- **Stored data**:
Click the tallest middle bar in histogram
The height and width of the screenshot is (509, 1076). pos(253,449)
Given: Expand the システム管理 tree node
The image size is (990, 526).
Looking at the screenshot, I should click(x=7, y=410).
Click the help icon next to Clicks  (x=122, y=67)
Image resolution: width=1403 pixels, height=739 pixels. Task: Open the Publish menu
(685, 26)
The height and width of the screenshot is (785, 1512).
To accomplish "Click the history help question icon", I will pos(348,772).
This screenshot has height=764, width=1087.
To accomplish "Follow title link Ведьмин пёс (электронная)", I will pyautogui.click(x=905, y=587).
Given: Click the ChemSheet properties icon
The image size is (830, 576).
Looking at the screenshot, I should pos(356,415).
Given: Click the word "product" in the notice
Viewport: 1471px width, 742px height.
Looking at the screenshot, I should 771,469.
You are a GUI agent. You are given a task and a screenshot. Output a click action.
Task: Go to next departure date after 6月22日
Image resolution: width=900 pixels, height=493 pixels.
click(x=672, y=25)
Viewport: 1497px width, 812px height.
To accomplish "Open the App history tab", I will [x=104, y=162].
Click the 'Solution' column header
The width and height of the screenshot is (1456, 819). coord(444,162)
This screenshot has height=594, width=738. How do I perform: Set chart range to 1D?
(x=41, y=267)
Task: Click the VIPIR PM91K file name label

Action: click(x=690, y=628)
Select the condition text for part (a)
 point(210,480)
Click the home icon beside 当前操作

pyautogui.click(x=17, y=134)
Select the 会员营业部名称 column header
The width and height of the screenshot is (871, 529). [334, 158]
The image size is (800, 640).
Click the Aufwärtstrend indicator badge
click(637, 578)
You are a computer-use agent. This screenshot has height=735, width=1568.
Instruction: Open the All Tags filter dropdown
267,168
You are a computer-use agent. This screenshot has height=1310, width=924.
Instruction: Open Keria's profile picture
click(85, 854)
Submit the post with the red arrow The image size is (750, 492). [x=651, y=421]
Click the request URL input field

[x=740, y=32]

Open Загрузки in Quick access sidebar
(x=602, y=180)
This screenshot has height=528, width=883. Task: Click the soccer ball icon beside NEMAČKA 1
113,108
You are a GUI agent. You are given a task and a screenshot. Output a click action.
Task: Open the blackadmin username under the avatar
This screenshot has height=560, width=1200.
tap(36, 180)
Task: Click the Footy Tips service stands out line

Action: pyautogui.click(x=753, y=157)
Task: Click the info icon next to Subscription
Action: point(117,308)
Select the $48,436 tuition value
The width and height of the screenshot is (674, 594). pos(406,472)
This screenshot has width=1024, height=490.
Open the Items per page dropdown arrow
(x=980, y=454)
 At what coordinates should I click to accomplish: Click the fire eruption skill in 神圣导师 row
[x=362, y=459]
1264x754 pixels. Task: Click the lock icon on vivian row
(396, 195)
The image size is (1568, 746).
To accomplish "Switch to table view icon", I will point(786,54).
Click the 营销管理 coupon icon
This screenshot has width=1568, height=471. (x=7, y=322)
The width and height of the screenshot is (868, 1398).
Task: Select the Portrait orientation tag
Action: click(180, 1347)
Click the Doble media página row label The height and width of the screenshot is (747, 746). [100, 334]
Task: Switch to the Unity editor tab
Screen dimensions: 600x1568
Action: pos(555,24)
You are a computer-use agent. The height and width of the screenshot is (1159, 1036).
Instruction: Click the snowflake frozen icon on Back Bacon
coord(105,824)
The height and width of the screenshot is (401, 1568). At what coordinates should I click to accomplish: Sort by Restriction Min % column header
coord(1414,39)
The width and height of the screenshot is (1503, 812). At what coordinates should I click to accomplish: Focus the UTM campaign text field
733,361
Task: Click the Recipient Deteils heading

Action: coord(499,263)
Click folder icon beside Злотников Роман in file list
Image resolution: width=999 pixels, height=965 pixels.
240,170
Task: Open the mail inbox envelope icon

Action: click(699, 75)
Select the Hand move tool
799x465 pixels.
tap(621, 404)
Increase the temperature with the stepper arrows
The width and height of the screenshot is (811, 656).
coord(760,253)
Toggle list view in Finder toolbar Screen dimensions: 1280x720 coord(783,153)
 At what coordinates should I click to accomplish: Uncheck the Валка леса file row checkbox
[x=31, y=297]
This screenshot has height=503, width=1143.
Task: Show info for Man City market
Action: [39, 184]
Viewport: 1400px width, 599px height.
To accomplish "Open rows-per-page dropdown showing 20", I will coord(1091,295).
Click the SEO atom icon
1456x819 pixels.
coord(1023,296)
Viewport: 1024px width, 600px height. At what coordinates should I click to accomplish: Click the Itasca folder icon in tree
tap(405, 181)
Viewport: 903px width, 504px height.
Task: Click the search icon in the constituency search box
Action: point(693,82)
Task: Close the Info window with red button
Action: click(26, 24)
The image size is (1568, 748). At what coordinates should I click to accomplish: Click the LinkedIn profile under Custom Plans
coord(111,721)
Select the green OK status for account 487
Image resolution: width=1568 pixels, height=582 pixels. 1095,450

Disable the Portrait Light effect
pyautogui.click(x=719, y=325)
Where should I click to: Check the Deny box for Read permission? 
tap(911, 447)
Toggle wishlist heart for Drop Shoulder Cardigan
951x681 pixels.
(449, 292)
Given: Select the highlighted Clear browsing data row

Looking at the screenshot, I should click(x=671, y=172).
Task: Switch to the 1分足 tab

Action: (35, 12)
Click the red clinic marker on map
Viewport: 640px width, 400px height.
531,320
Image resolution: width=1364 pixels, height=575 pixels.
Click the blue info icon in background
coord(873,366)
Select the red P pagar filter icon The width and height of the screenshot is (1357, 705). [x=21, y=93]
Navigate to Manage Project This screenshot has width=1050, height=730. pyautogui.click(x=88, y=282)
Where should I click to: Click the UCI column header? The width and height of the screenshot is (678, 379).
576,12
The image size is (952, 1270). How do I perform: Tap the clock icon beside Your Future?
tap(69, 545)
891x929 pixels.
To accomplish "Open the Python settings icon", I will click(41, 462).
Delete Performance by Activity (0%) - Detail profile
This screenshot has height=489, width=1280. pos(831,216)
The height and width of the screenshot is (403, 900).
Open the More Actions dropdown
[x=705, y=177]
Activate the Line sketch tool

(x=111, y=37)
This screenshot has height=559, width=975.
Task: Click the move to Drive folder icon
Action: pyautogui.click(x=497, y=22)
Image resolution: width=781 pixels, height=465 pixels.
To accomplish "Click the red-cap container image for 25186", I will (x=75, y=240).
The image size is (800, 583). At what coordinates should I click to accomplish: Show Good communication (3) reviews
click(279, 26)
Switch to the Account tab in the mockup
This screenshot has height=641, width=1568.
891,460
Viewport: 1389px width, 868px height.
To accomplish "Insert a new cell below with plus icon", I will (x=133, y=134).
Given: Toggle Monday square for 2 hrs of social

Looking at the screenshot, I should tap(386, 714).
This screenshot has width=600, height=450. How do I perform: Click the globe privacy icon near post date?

- **Work instructions**: Out of the records above, pick each line that contains the string "date".

- **Task response**:
Task: Go to next departure date after 6月22日
This screenshot has width=600, height=450. How do I perform: Click the globe privacy icon near post date?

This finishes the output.